Auriga mengernyit. Ia menutup buku paket itu lalu berjalan keluar kelas. Matanya mencari-cari sumber suara tadi. Kemungkinan suara itu dekat dengan lab bahasa, Auriga memutuskan untuk pergi kesana dengan hati-hati.

"Kenapa Papa sekarang ngatur-ngatur Azura?! Papa masih nganggep Azura sebagai anak?"

"Azura!"

Auriga membulatkan mata saat melihat Azura sedang berdiri menghadap pria berjas hitam. Ia tidak bermaksud menguping, tapi Auriga hanya memastikan bahwa Azura akan aman dengan orang yang dia sebut Papanya itu.

"Kenapa? Bener kan yang Azura bilang? Papa tuh cocoknya jadi Ayah seorang duit. Duit aja diperhatiin, dilindungin, di–"

"AZURA!"

Pria itu hampir menampar Azura jika saja tangan Auriga tidak menahannya. Wajah pria itu merah padam, dan satu tangan lainnya mengepal. Bersamaan dengan Auriga yang menurunkan tangan pria itu, Putu datang dari arah lain dengan wajah gugupnya.

"Maaf, Pak. Laki-laki ditakdirkan buat ngelindungin, bukan menyakiti," kata Auriga dengan rahang mengeras, "Apalagi anda adalah orang tua Azura."

Pria itu tercekat, "Kamu siapa?"

"Saya Auriga Antares, teman Azura."

Putu menghampiri Azura yang masih terpaku dengan kehadiran Auriga. Putu mengelus punggung Azura untuk menenangkan Azura yang hampir saja menangis.

"Nama saya Martin Jordan. Panggil saja Martin," pria itu memperkenalkan.

"Azura pergi dulu, Pa."

Azura berlari meninggalkan mereka bertiga yang masih menatap punggung Azura yang menjauh. Putu menunduk dalam, sedangkan Auriga melayangkan tatapan tajam pada Martin, tidak peduli bahwa dirinya sedang berhadapan dengan seorang pemilik sekolah ini.

"Putu nyusul Azura dulu, Om."

Kemudian Putu juga ikut berlari menyusul kepergian Azura. Cewek itu benar-benar terpukul dengan keputusan Papanya. Di tempat lain, Azura duduk di kursi tak terpakai yang ada di rooftop sambil menangis tersedu. Pikirannya mengingat kejadian semalam yang membuat hatinya mencelos ke bawah.

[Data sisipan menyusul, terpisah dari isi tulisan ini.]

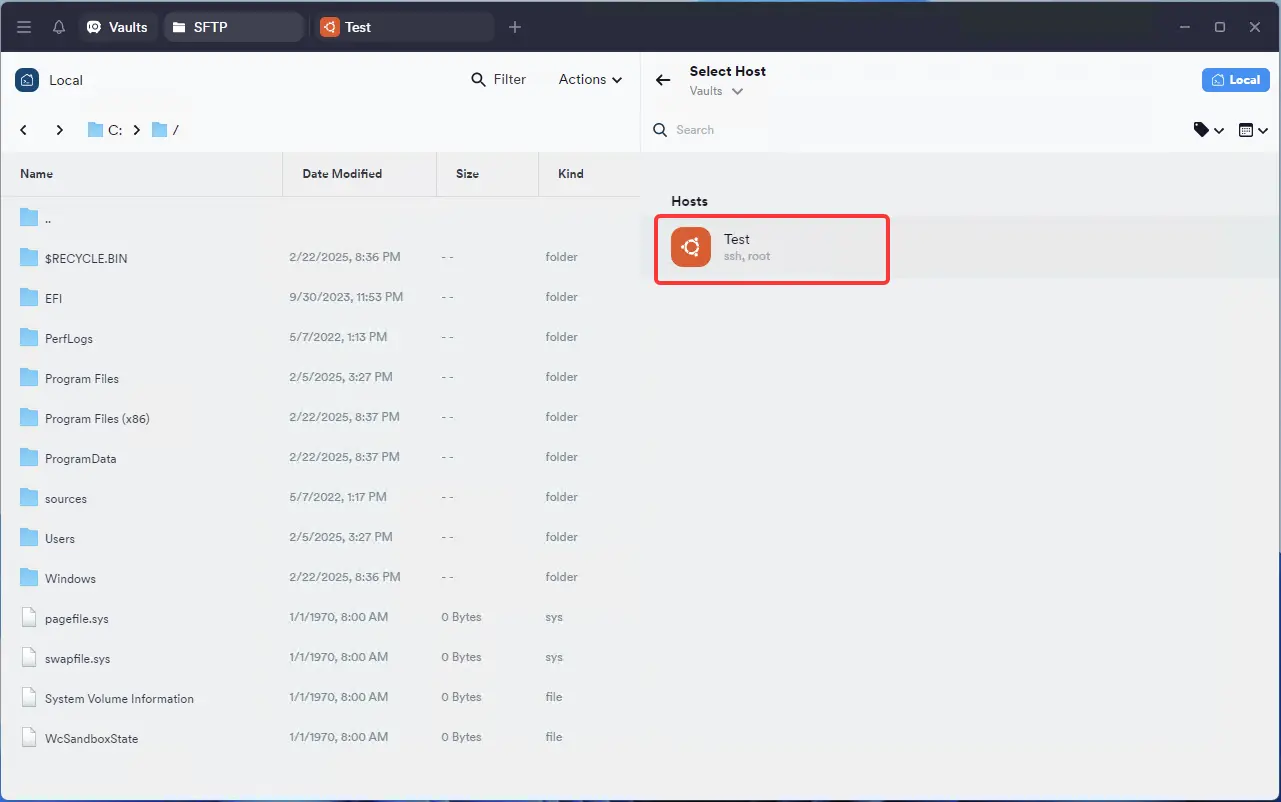Expand the Vaults dropdown under Select Host
Viewport: 1281px width, 802px height.
click(716, 91)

"Apa yang membuat lo dateng kesini nemuin Mikko?" Azura seperti mengintrogasi seseorang.

"Putu kangen Mikko. Mumpung Putu ada disini, jadi Putu mutusin nyari alamat Pak Martin."

"Lo siapanya Mikko?" giliran Auriga yang bertanya.

"Saha–"

"Bukan siapa-siapa gue," sela Mikko cepat.

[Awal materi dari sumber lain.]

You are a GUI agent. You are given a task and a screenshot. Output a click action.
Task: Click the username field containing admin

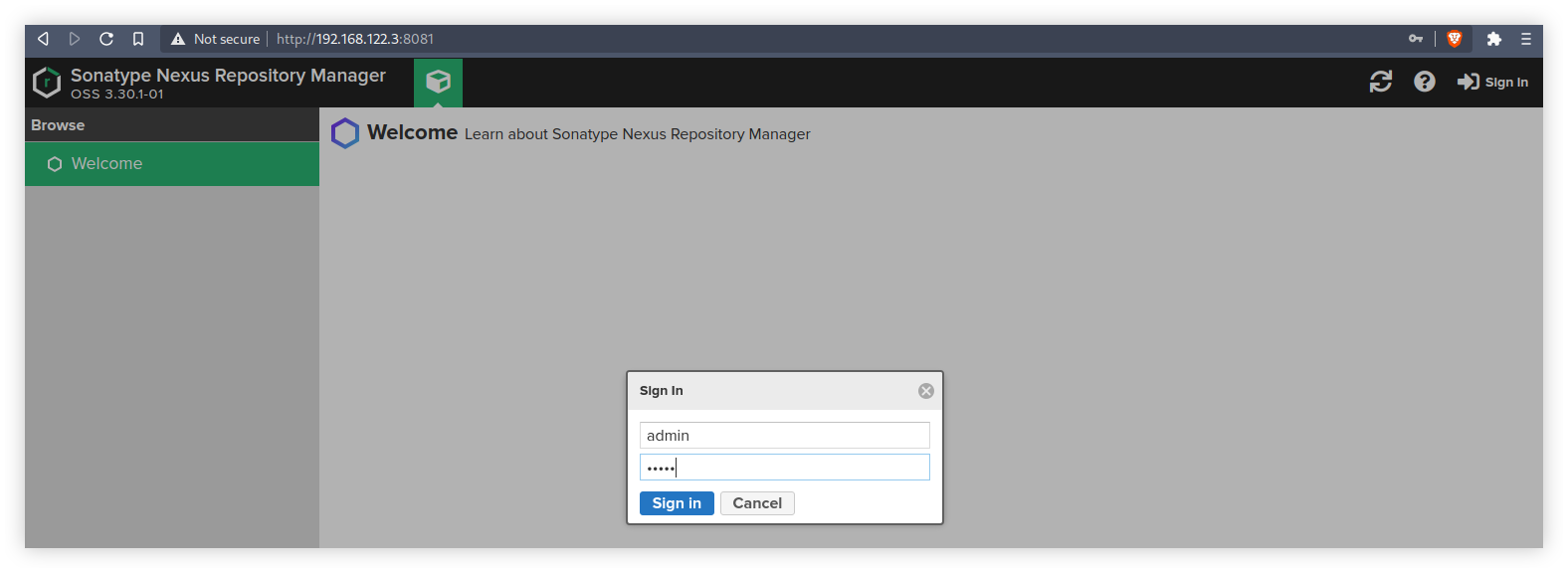(784, 436)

Putu hanya tersenyum pedih mendengar penuturan dari Mikko. Memang benar, Putu bukan siapa-siapanya. Ia menganggap Mikko sahabat, tapi dirinya tak dianggap apa-apa oleh Mikko.

Mikko menoleh pada Putu, "Siapa yang nyuruh lo kesini?"

"Papa."

Mereka berempat serentak menoleh ke sumber suara. Suara bariton itu membuat ketegangan disana. Ada dua pria yang sedang berdiri tegap di belakang sofa yang diduduki Auriga dan Azura.

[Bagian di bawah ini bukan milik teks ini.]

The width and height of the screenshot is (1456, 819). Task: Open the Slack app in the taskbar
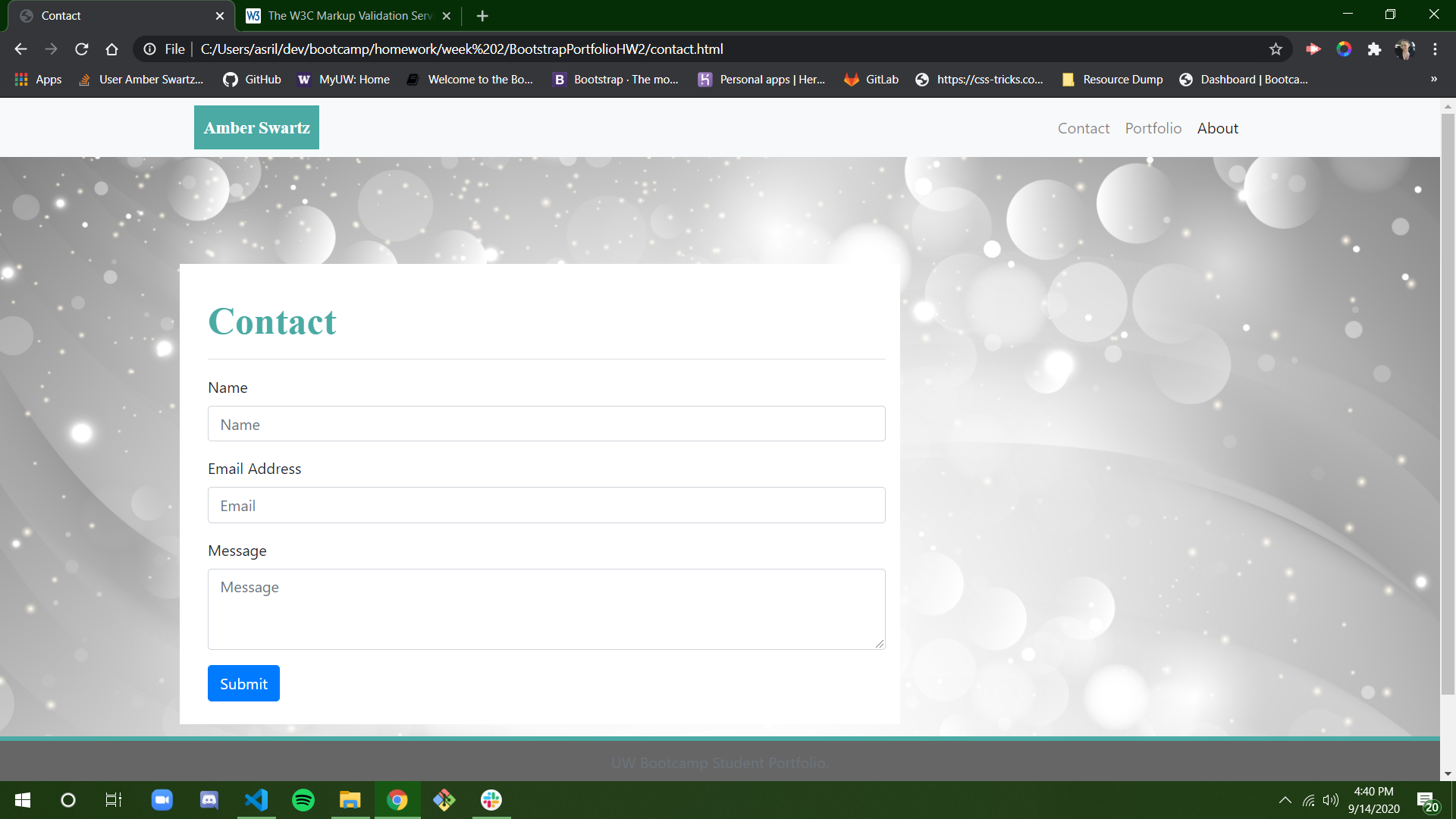tap(491, 800)
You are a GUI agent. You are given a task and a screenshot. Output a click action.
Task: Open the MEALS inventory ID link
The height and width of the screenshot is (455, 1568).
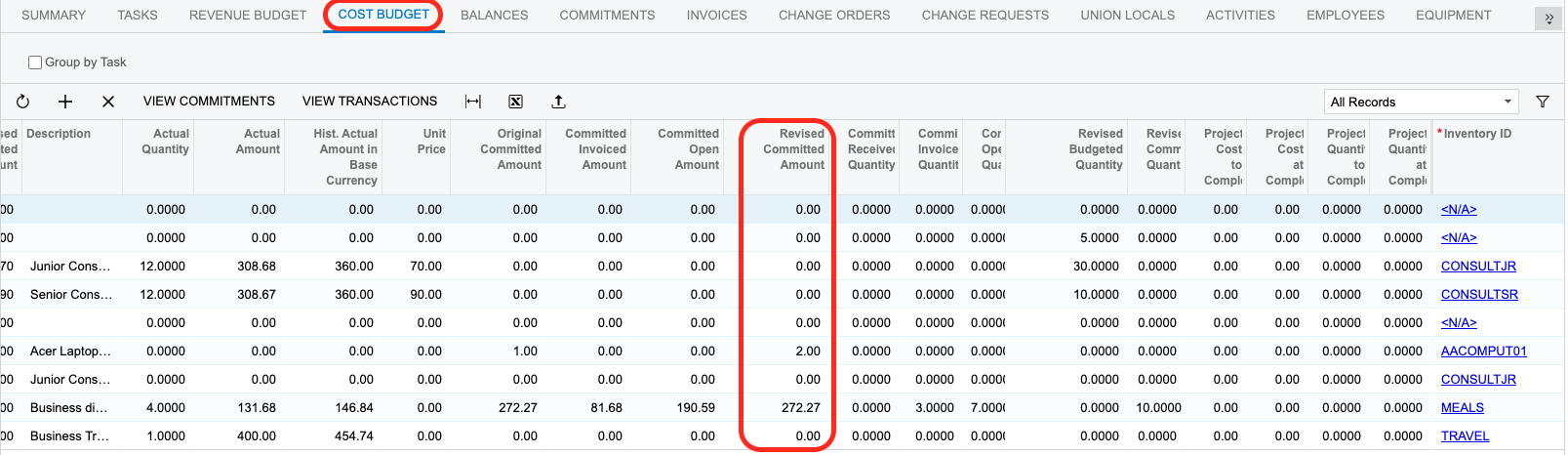tap(1462, 408)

"Papa..." lirih Azura tak percaya.

Sedangkan Mikko dengan patuhnya langsung mencium tangan Papanya dan Martin disebelahnya.

"Azura, kamu ikut Papa sebentar. Papa mau ngomong," Martin pergi menuju ruang keluarga diikuti oleh Azura.

Saat duduk di sofa, wajah Azura berubah lesu. Jika sudah seperti ini, Papanya pasti akan berbicara serius dengannya. Dan apa yang dikatakan Martin sekarang, membuat Azura membeku di tempat.

"Mulai minggu depan, kita akan tinggal di Bali. Selamanya."